When we return in book three, Burn, Pressia and her team are grounded in Ireland. She must find her way back in order to continue the rebellion. Meanwhile, Partridge takes charge of the Dome, but things are significantly more complex than he realizes. While he sees circumstances in a very pragmatic, black-and-white way, his attempts to force the Dome residents to face their actions have disastrous consequences. He becomes trapped in ever-more labyrinthine plans, and his childlike view of good and evil is pushed to its limit.
As I mentioned above, it is difficult to discuss the Pure trilogy without referencing The Hunger Games. Pure doesn't concern itself with why the world has become so segregated. There is no underlying logic behind the separation of Haves and Have-Nots, just a physical embodiment of the 1-percenters. We never know why the bombs were dropped--only that some megalomaniacs decided that the world needed to be cleansed. There is no seeming need for justification, no desire to complicate the issues. And that is where the Pure trilogy falls down.
By the trilogy's end, there is none of The Hunger Games' uncertainty, or stuggling with reality. Katniss's mistakes as a leader, even her unwillingness to be a leader, is nowhere to be found in the heroes of Pure. Pointing out the flaws in society is always easier than fixing them, and The Hunger Games struggles with that knowledge. Burn lets the one character that has learned that lesson retreat from the world and commit suicide. By the end of the trilogy, we have no idea how the world will be changed, but it must be for the better, since these stalwart young people are in charge. Baggot ultimately makes the easy, safe choice, and undercuts the darkness that make the trilogy so arresting in the beginning. Pure is a book that revels in its impurities, and by the time I finished Burn, it felt more like a fizzle.

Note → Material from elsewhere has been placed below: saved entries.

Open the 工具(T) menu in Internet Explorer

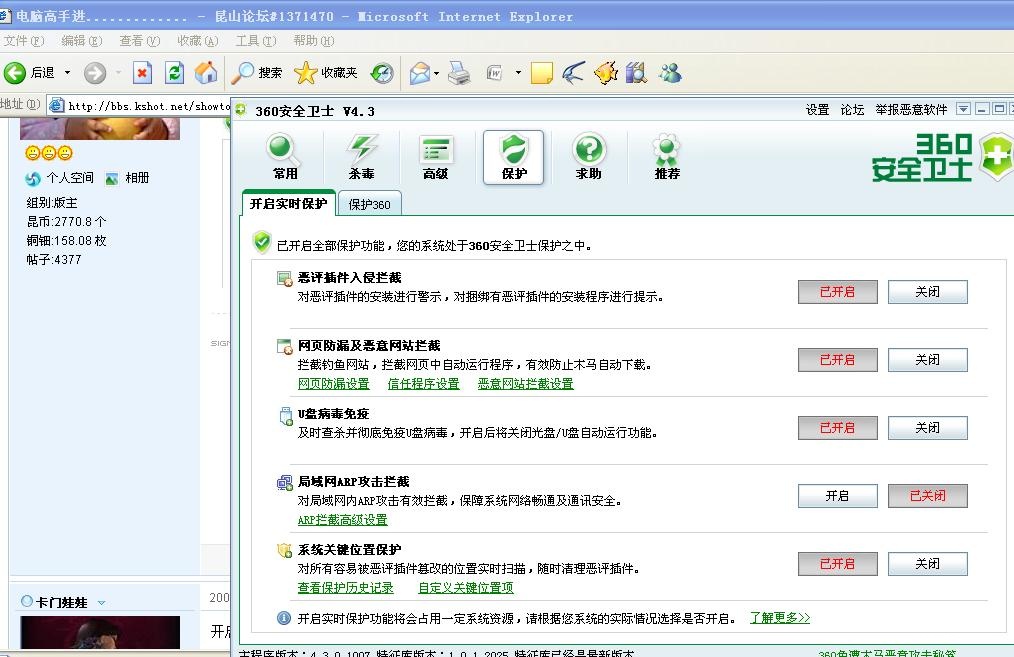(255, 41)
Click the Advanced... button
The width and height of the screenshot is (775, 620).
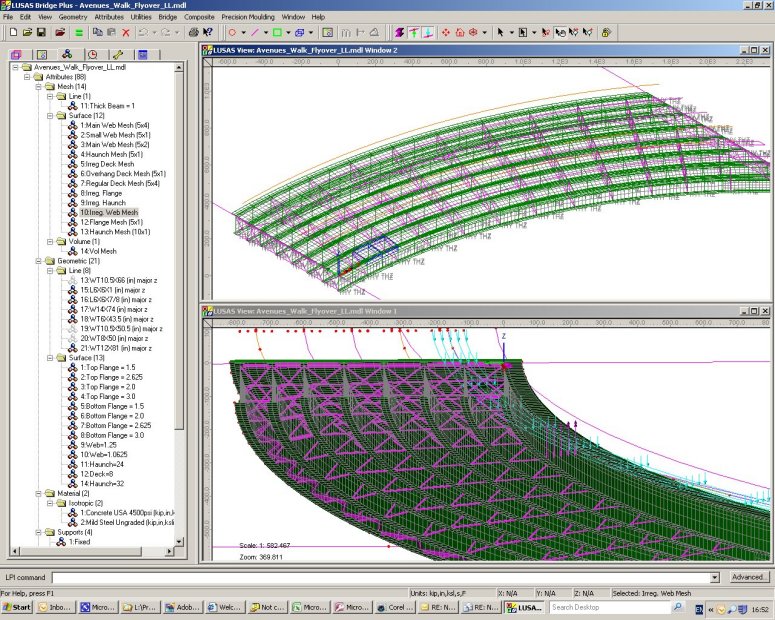tap(748, 577)
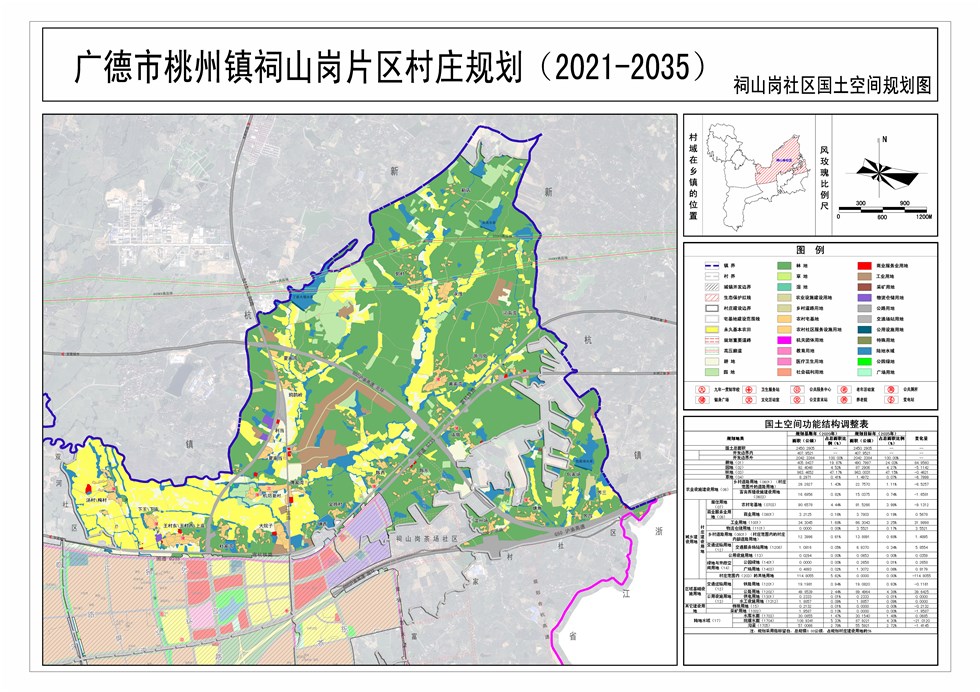Click the 国土空间功能结构调整表 table title

(x=810, y=424)
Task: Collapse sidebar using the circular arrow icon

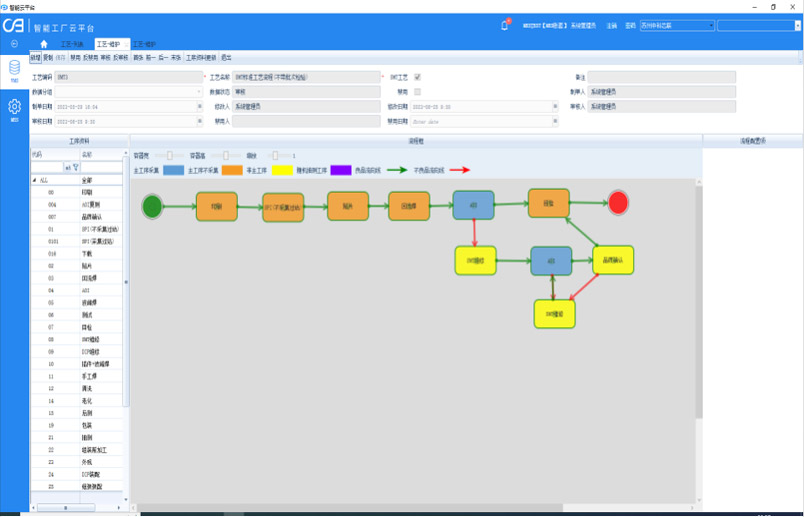Action: (x=14, y=44)
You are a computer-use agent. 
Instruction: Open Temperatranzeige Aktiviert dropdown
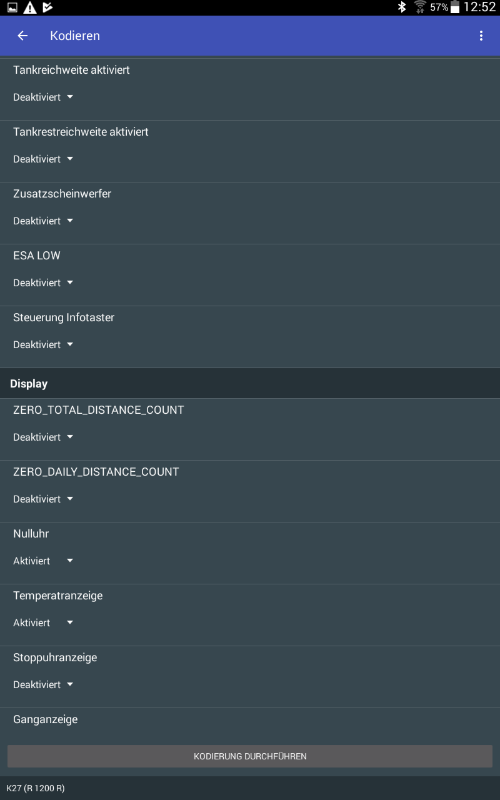[x=43, y=622]
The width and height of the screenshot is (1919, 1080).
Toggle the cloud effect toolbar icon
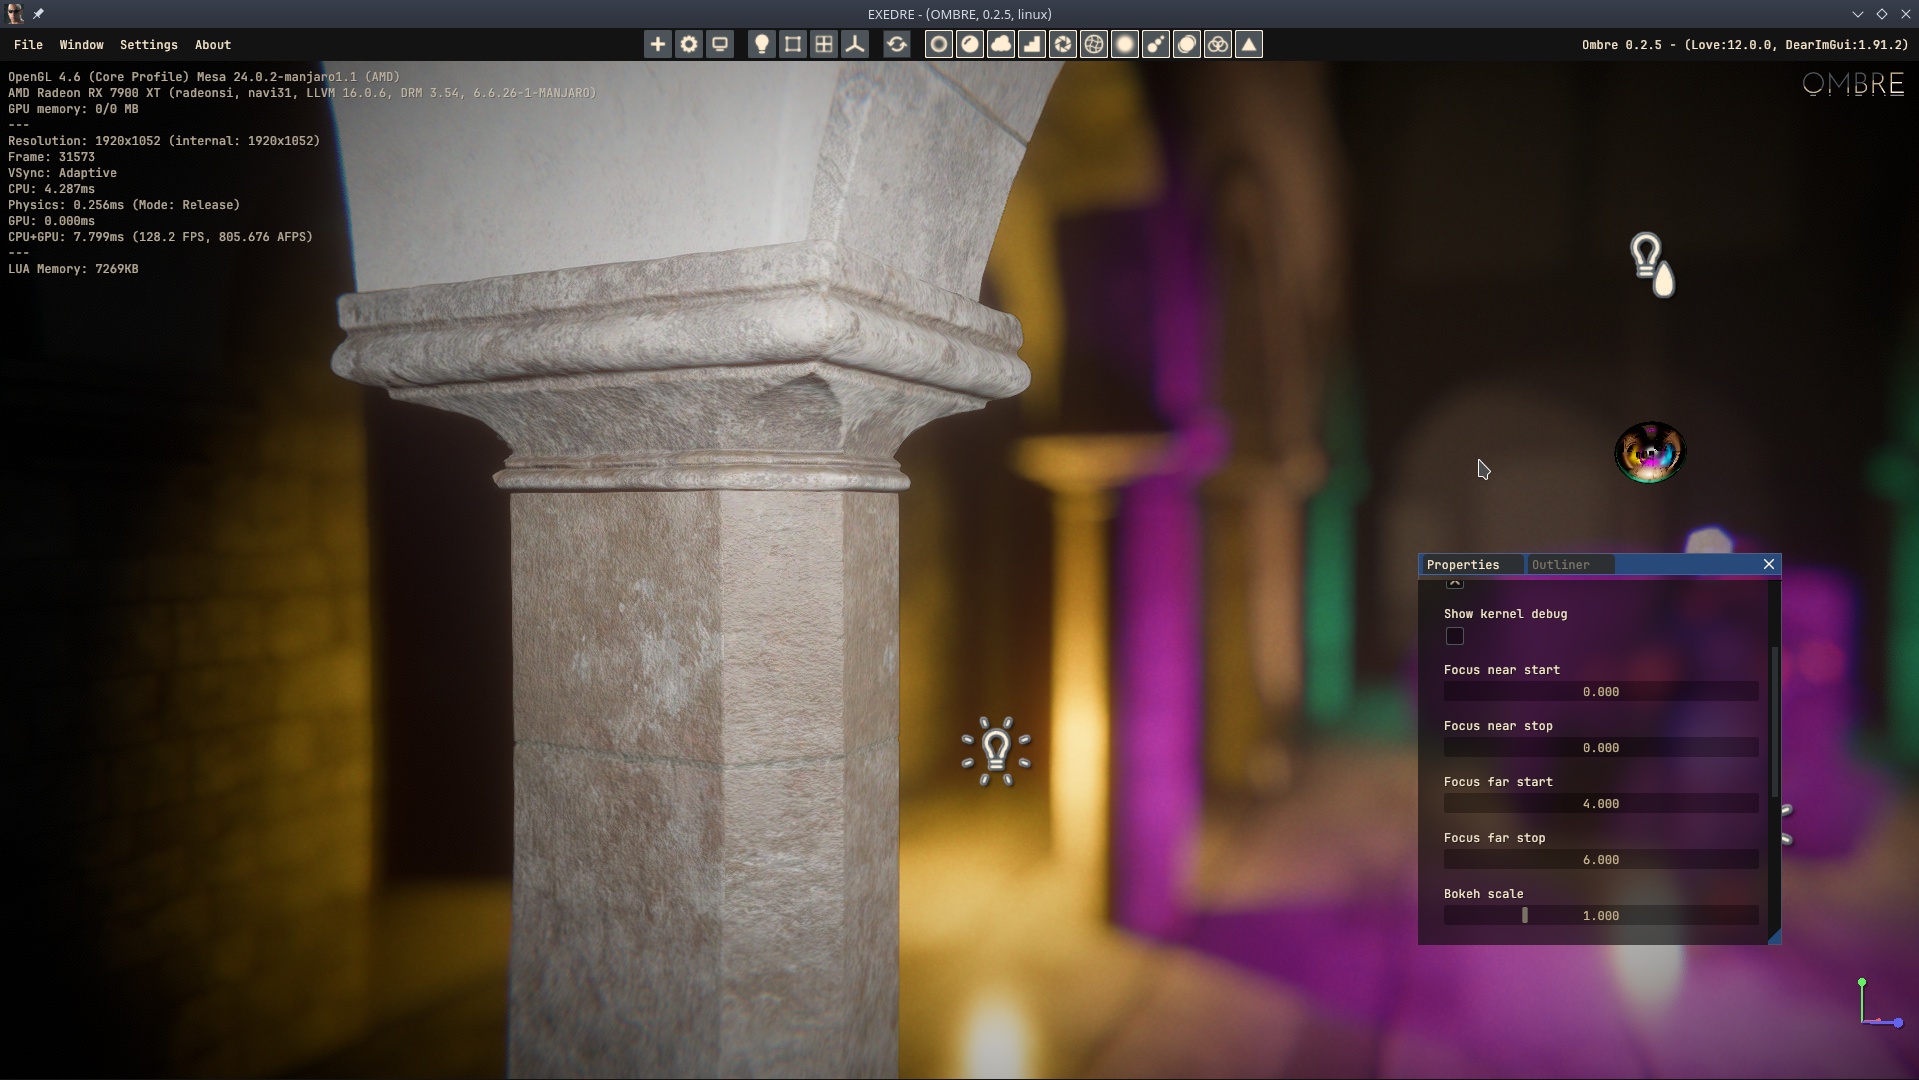[1001, 44]
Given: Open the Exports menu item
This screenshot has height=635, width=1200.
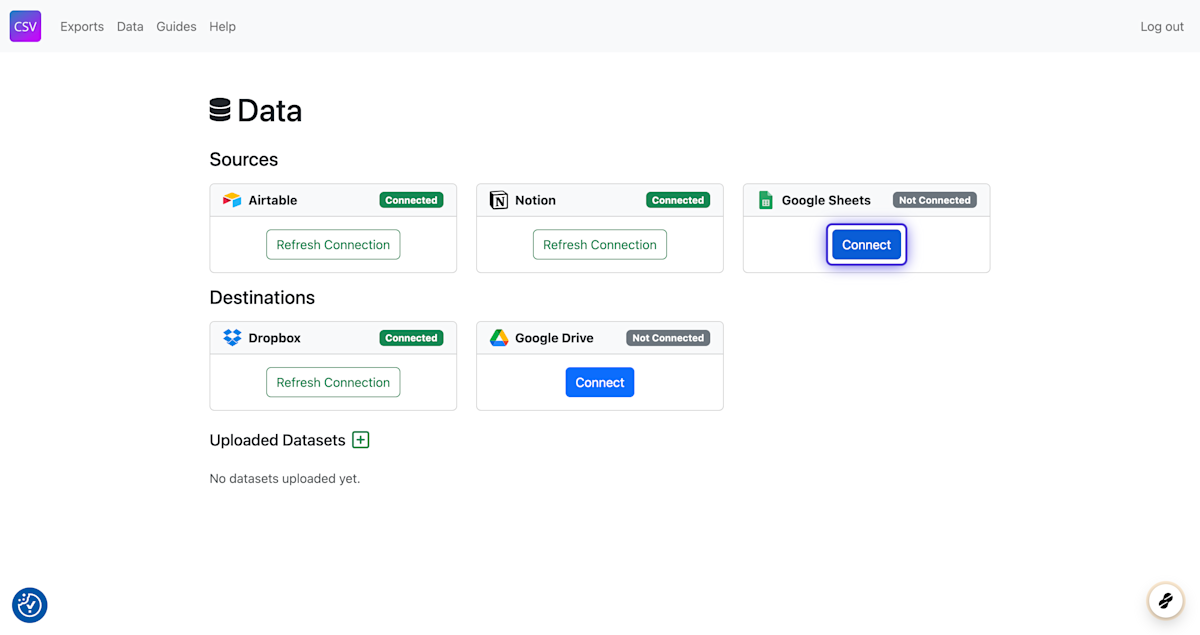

But things are looking up! I just today began Words of Radiance, the second book in the Brandon Sanderson "Stormlight Archive." You can see my rave review of the first book, Way of Kings, here (also stories of George, my camel). I court extreme geekery when I attempt to explain how good it feels to be back in this world! I'm a whole four chapters in, and I am happily wallowing in Sanderson's universe. My friend The Serial Bookseller explained to me how The Stormlight Archive fits in with Sanderson's other worlds, and how there are characters that pop from one book's world to the others. Apparently it's going to take over ten books to make the whole thing happen. The Serial Bookseller is a hardcore Sanderson-lover (Sandersonian? Sandersonite? Sandersonist?) and is totally psyched to find out how it all hooks together. I'm frankly not sure that I am willing to spend that much time looking for Easter eggs in the books. [NOTA BENE: An Easter egg is not delivered by bunnies, Gentle Readers. It is an inside joke or a hidden message found within books or movies. It's like Al Hirschfeld's "Nina" signatures. You can live without seeing them, but they're fun to play with.]
Now I am counting the hours til I can snuggle under the covers with my book. See you when I come up for air!